SIMDKR string matching algorithm used _mm256_movemask_epi8
to convert a Vector256 to an int
by extracting the high bit of each byte.
I want to implement this clang algorithm in C#, by using Vector512 instead of 256, but I can't find a method to do it.
There is a Avx2.MoveMask()
,and no Avx512F/BW/VBMI/DQ.MoveMask
.
const __m256i first = _mm256_set1_epi8(needle[0]);
const __m256i last = _mm256_set1_epi8(needle[m - 1]);
const __m256i block_first1 = _mm256_loadu_si256((const __m256i *)(s + i));
const __m256i block_last1 = _mm256_loadu_si256((const __m256i *)(s + i + m - 1));
const __m256i eq_first1 = _mm256_cmpeq_epi8(first, block_first1);
const __m256i eq_last1 = _mm256_cmpeq_epi8(last, block_last1);
const uint32_t mask1 = _mm256_movemask_epi8(_mm256_and_si256(eq_first1, eq_last1));
I use bits operation to replace _mm512_movepi8_mask
with this:
ulong mask = ((ulong)Avx2.MoveMask(buffer.GetUpper()) << 32) | (uint)Avx2.MoveMask(buffer.GetLower());
Is this right? Is this have the best performance?
AVX512 is (also outside of C#) a bit different when it comes to extracting a mask of the upper bits than AVX2, VPMOVMSKB
has no direct 512-bit equivalent. In raw AVX512 you can convert a vector to a mask (the AVX512 concept of a mask) with the VPMOVB2M/VPMOVW2M/VPMOVD2M/VPMOVQ2M family of instructions, and then you can move the mask from a mask register to a general-purpose register with the kmov
-family of instructions.
C# treats masks a bit differently than raw AVX512 does (masks are mostly represented via the Vector512<T>
type as well, you're not normally working with the mask-as-an-integer, I'm not entirely sure yet what the implications of that are for mask-manipulation code), but you can do both of those steps (converting a vector to a mask and moving it from a mask register to a general purpose register) combined with Vector512.ExtractMostSignificantBits.
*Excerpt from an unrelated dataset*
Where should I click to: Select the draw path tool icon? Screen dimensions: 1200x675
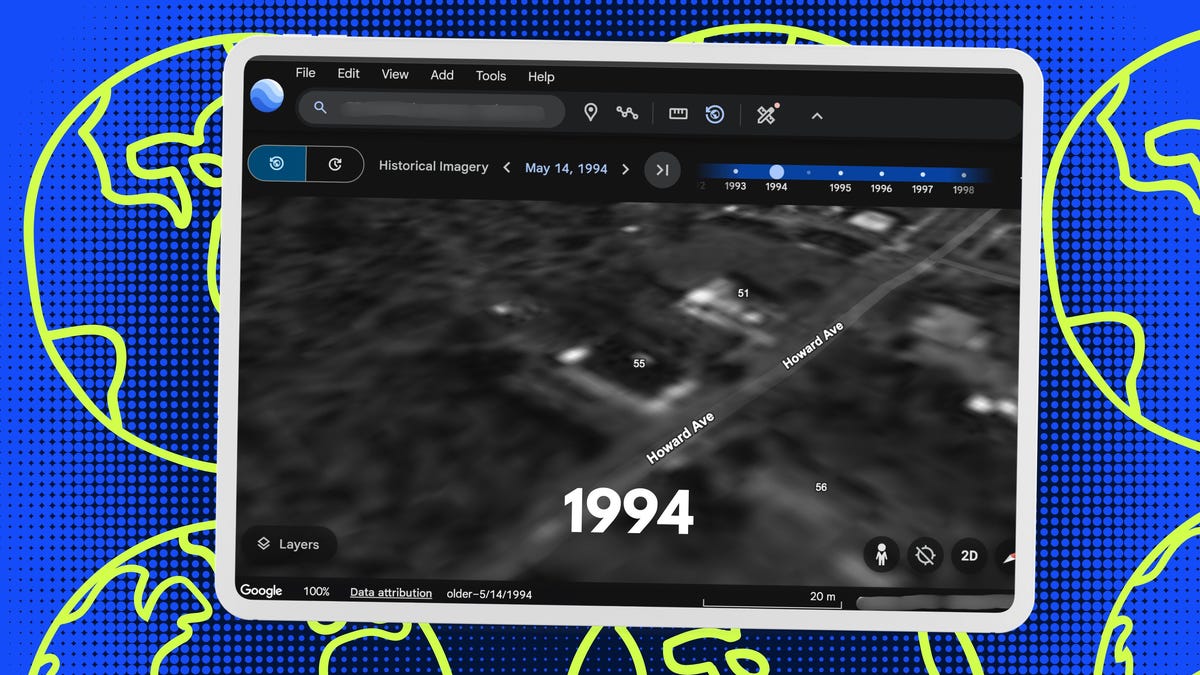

I tried that under .NET 8 and I got assembly code like this:
vpmovb2m k1,zmm0
kmovq rax,k1
Looks good to me.
Going more into the actual context of a string comparison, in C# you get some comparisons:
Vector512.Equals
which returns a mask as an Vector512<T>
Avx512BW.CompareEqual
(this is for bytes and words, comparisons for other types are in other classes) which also returns a mask as an Vector512<T>
Vector512.EqualsAny
, Vector512.EqualsAll
, which don't return a mask at all, only a boolean (for both of them I got a comparison and kortestq
, if the inputs are Vector512<byte>
, followed by some branch or setcc depending on how the boolean is used)If you want the result of a comparison as a mask in an integer, you can combine eg Vector512.Equals
with Vector512.ExtractMostSignificantBits
. That doesn't result in pointlessly converting a mask to a vector then back to a mask, you get the right thing, I tried it and got this:
vpcmpeqb k1,zmm0,zmmword ptr [rax+50h]
kmovq rax,k1